Это не панегирик в честь свободы. То, о чем я упомянул, легко проверить; это подтверждает история многих стран; это легко наблюдать в обыденной жизни. То, что люди готовы сражаться за то, что они называют своей «свободой», связано с тем, что они говорят, что они «сохранили», «потеряли» или «обрели вновь» свою «свободу», хотя они никогда не говорят, что они «сохранили», «потеряли» или «обрели вновь» треугольники или какие-нибудь другие геометрические понятия. С другой стороны, на свободу нельзя просто указать; она не является материальным предметом. Даже если рассматривать «свободу» как материальный предмет, она не может быть одной для всех, потому что существуют разные значения «свободы». Несмотря на это, мы, вероятно, можем сказать, что, по крайней мере, для каждого человека, который о ней говорит, «свобода» – это реальность, это определенная вещь. «Свобода» может быть ситуацией, которая отвечает требованиям тех, кто ее превозносит; она может быть объектом нечувственного опыта, связанного с осознанием нематериальных вещей, ценностей, веры и т. д. Вероятно, «свобода» – объект психологического опыта.
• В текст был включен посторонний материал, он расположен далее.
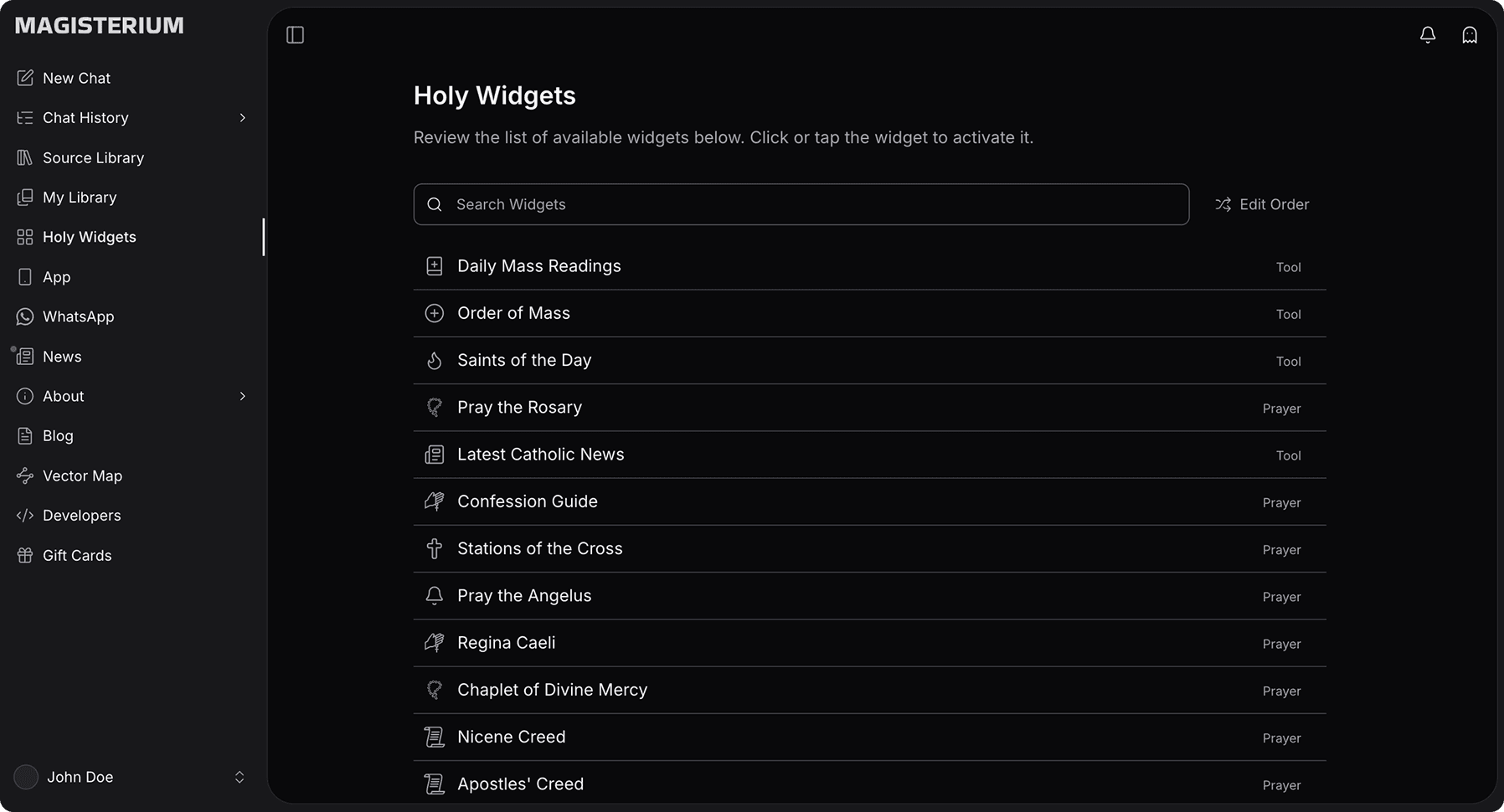The image size is (1504, 812).
Task: Click the Vector Map icon
Action: [25, 475]
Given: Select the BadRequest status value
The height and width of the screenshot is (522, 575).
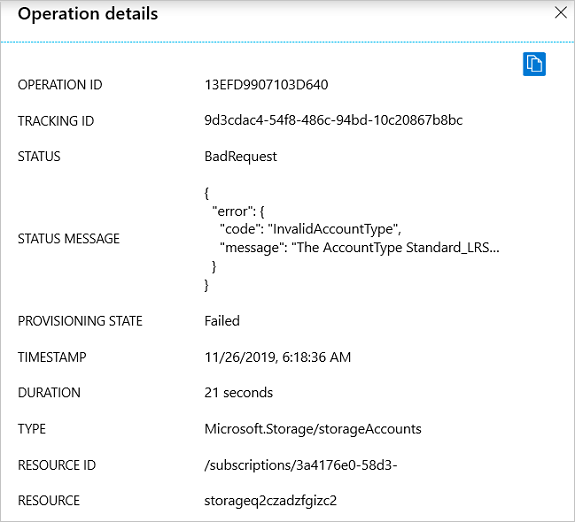Looking at the screenshot, I should coord(241,157).

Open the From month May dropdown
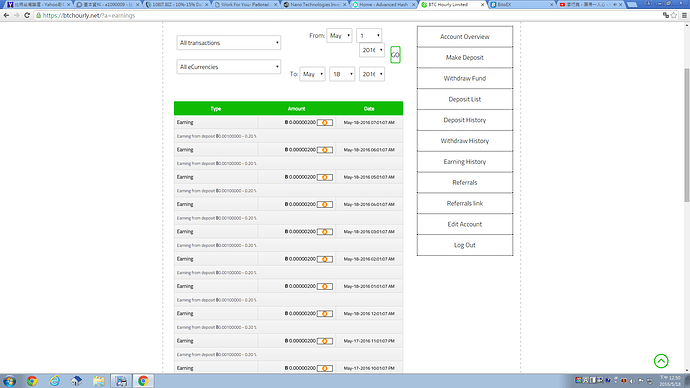point(339,36)
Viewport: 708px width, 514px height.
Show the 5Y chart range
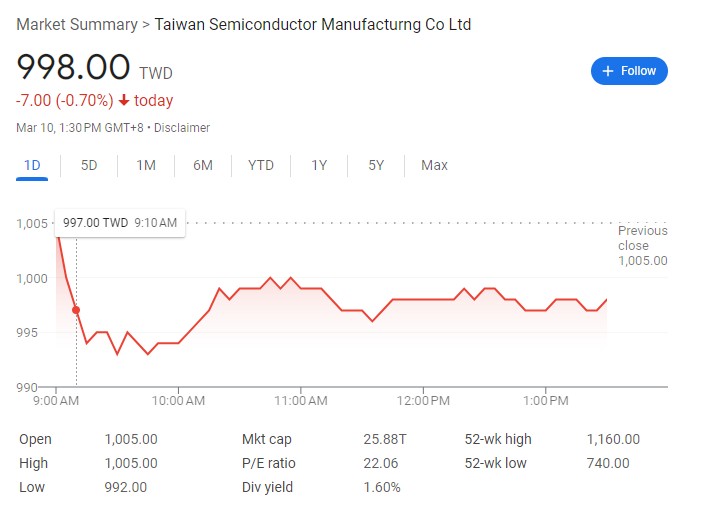[x=376, y=165]
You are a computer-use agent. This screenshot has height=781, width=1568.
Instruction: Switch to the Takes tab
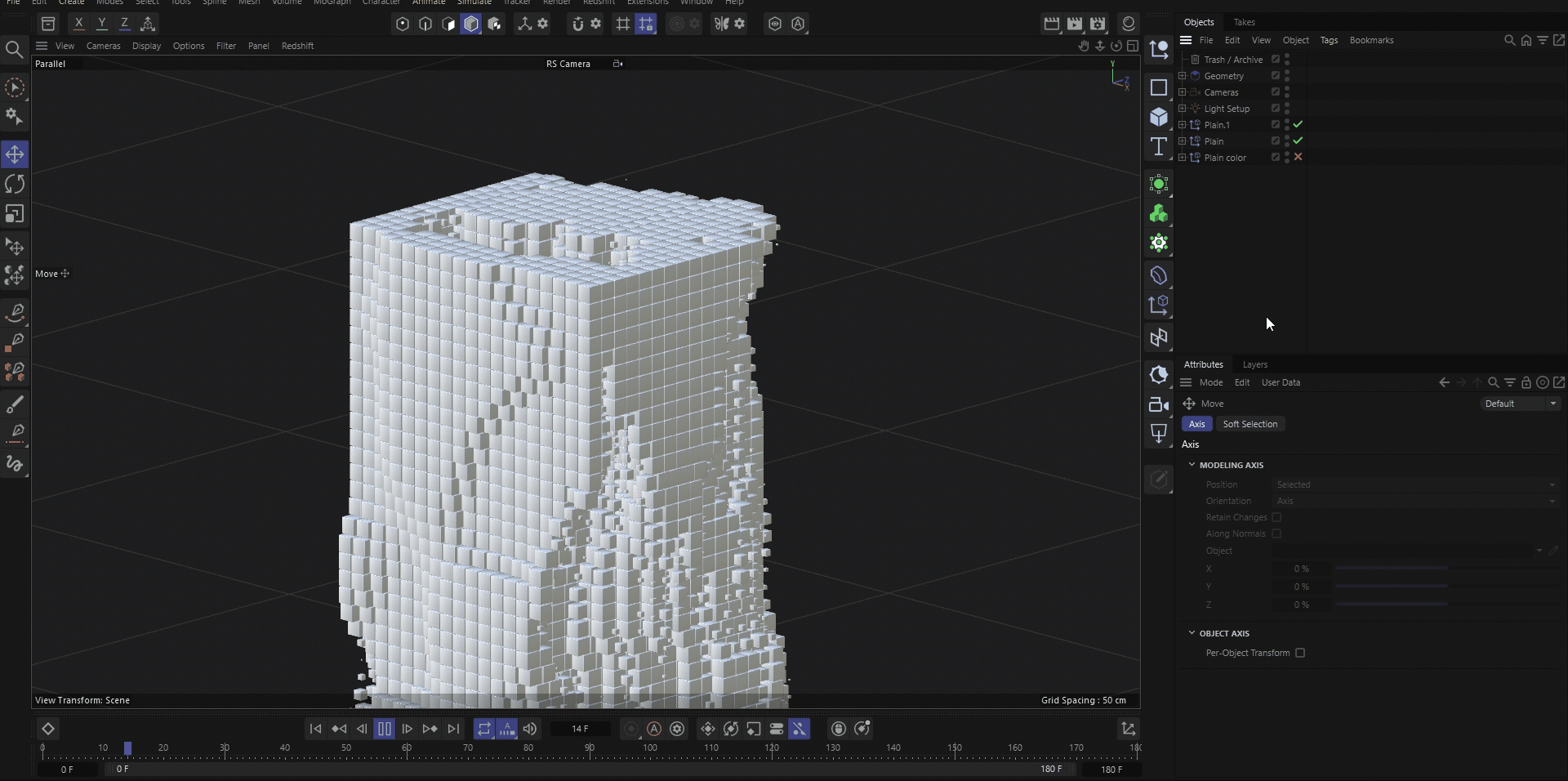1244,22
Это означает, что обычные люди не считают ее просто словом, номинальной единицей, о значении которой достаточно договориться посредством условного определения, как в математике и логике.
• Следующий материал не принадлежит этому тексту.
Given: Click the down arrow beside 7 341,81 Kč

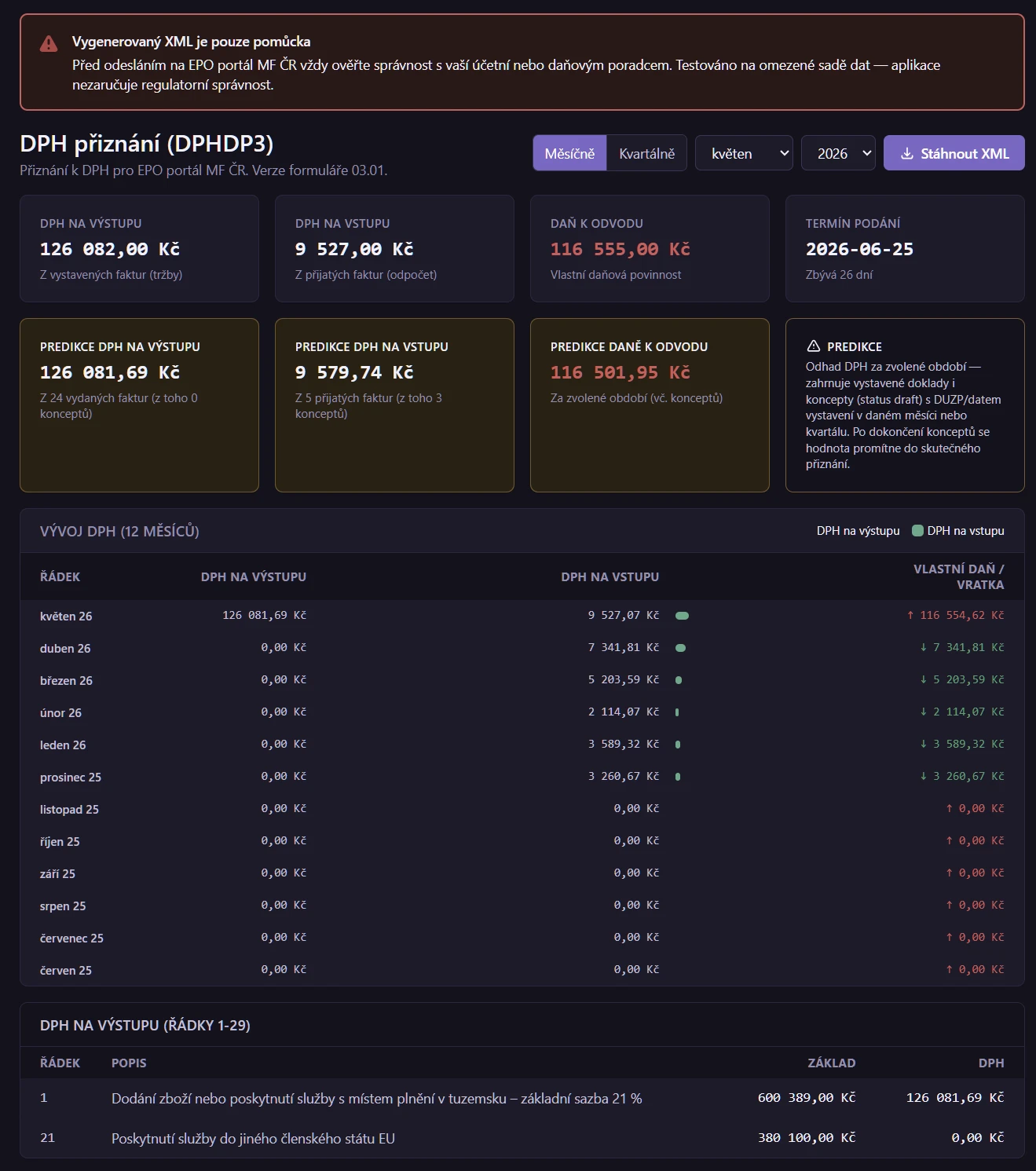Looking at the screenshot, I should point(924,648).
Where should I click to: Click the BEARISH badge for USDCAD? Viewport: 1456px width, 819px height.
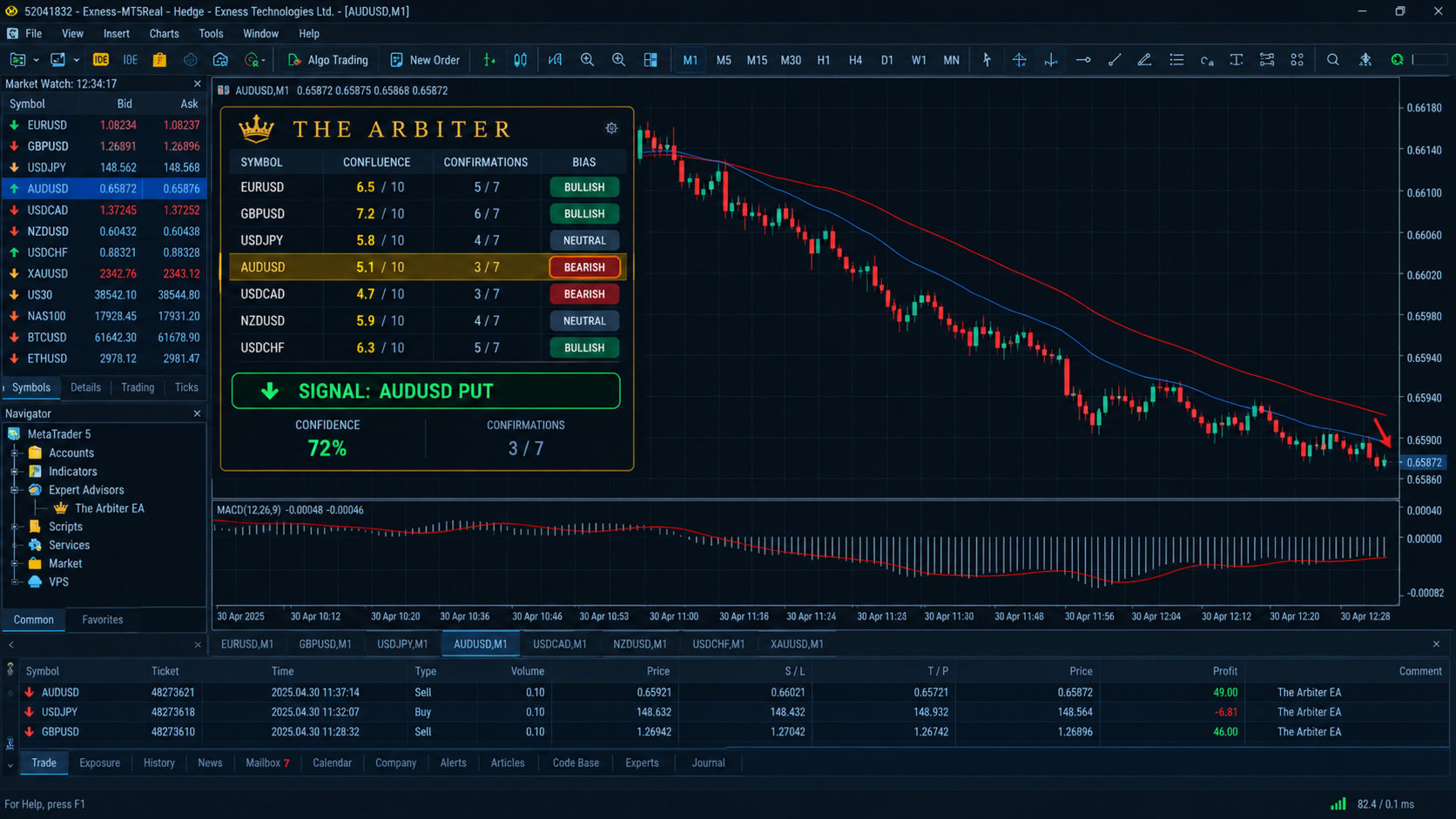coord(584,294)
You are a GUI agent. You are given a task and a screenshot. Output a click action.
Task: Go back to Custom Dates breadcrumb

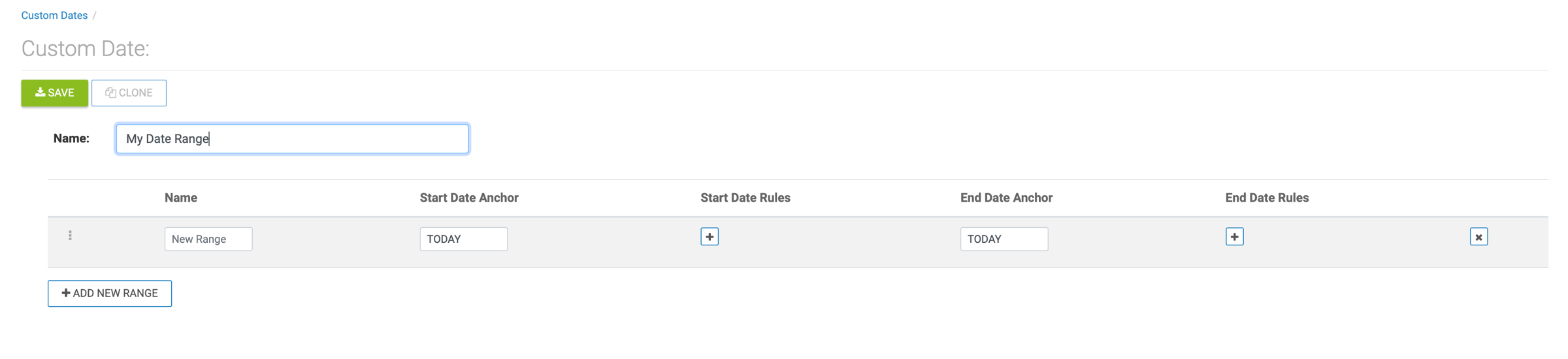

В таких обстоятельствах я не уверен, можно ли дать условное определение свободы. Конечно, любое определение в какой-то степени является условным, поскольку оно подразумевает некоторого рода соглашение о том, как должно использоваться данное слово. Даже лексикографические определения не исключают условных элементов; например, когда описывается, что́ люди обозначают каким-то словом из нейтральной лексики во Франции или в Англии, или в обеих странах, или во всем мире. Например, можно оговорить в условиях то, какие языки будут учитываться при формулировке лексикографического определения, или то, как будет делаться выбор из разных значений одного и того же слова, которые даются в словарях. Однако во всех этих случаях мы всегда помним, что существует зафиксированное в общих словарях словоупотребление, которое мы не можем изменить посредством специально оговариваемых условий, не проигнорировав те значения слов, в которых их действительно употребляют другие люди.
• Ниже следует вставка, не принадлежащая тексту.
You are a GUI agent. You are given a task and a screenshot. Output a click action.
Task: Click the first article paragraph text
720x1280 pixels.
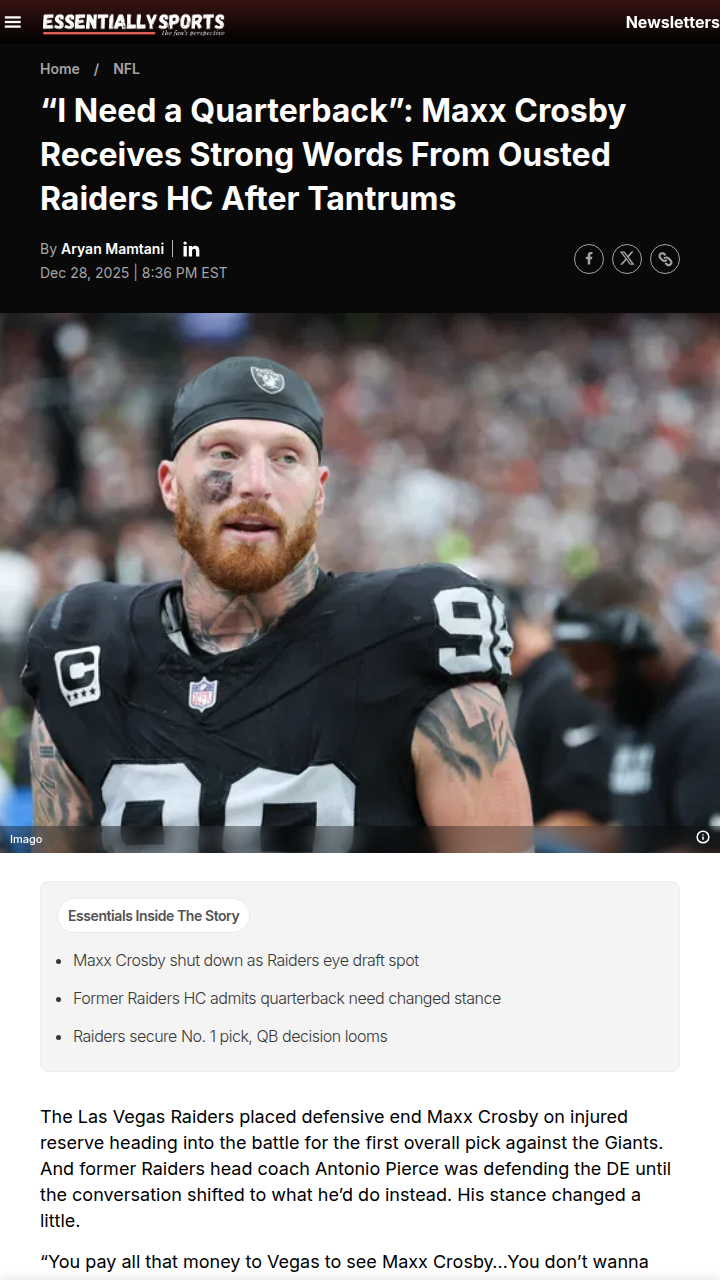[x=356, y=1168]
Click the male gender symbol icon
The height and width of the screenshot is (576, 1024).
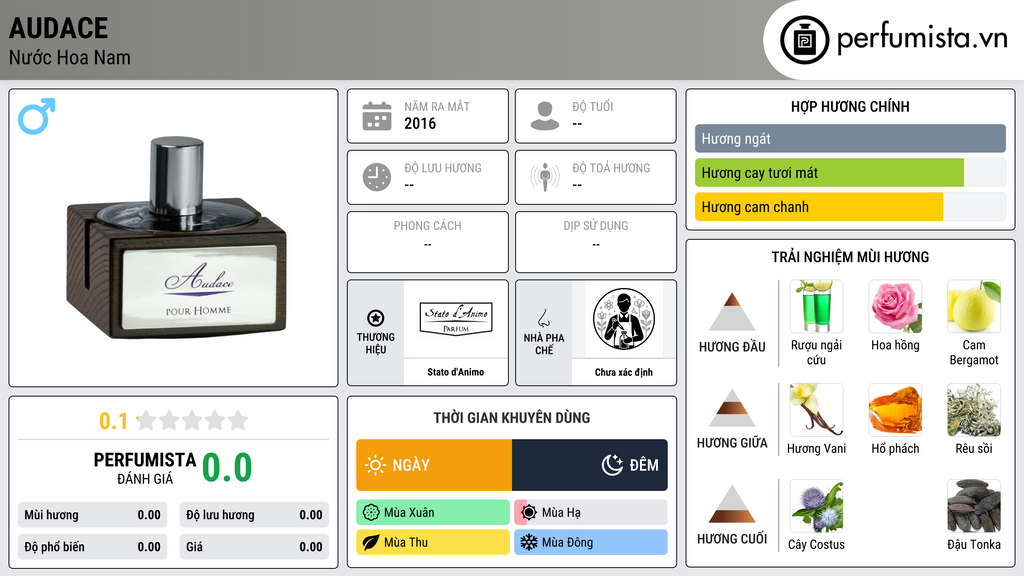(37, 116)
Специально оговариваемые условия – это просто инструменты, которые мы используем, чтобы передать другим нечто, что мы хотим им сообщить. Иными словами, это средство коммуникации и передачи информации; но саму информацию нельзя оговорить. Можно оговорить, что мы будем называть черное «белым», а белое «черным», но мы не можем оговорить конкретный сенсорный опыт, который мы передаем и которому мы произвольно даем имя «белого» или «черного». Оговорить условие возможно и даже полезно тогда, когда существует какой-то общий фактор, который и обеспечивает успешную коммуникацию. Таким общим фактором может быть непосредственное познание в математике или сенсорный опыт в физике, но сам этот фактор никогда не оговаривается. Во всех случаях, когда кажется, что оговоренное условие основано на другом оговоренном условии, это просто означает, что задача выявления общего фактора, который обеспечивает функционирование коммуникации, отложена; ее нельзя игнорировать. Будь Шалтай-Болтай не персонажем детской сказки, а реальным человеком, оговаривающим с другими людьми условия использования конкретного слова, здесь находился бы предел его власти.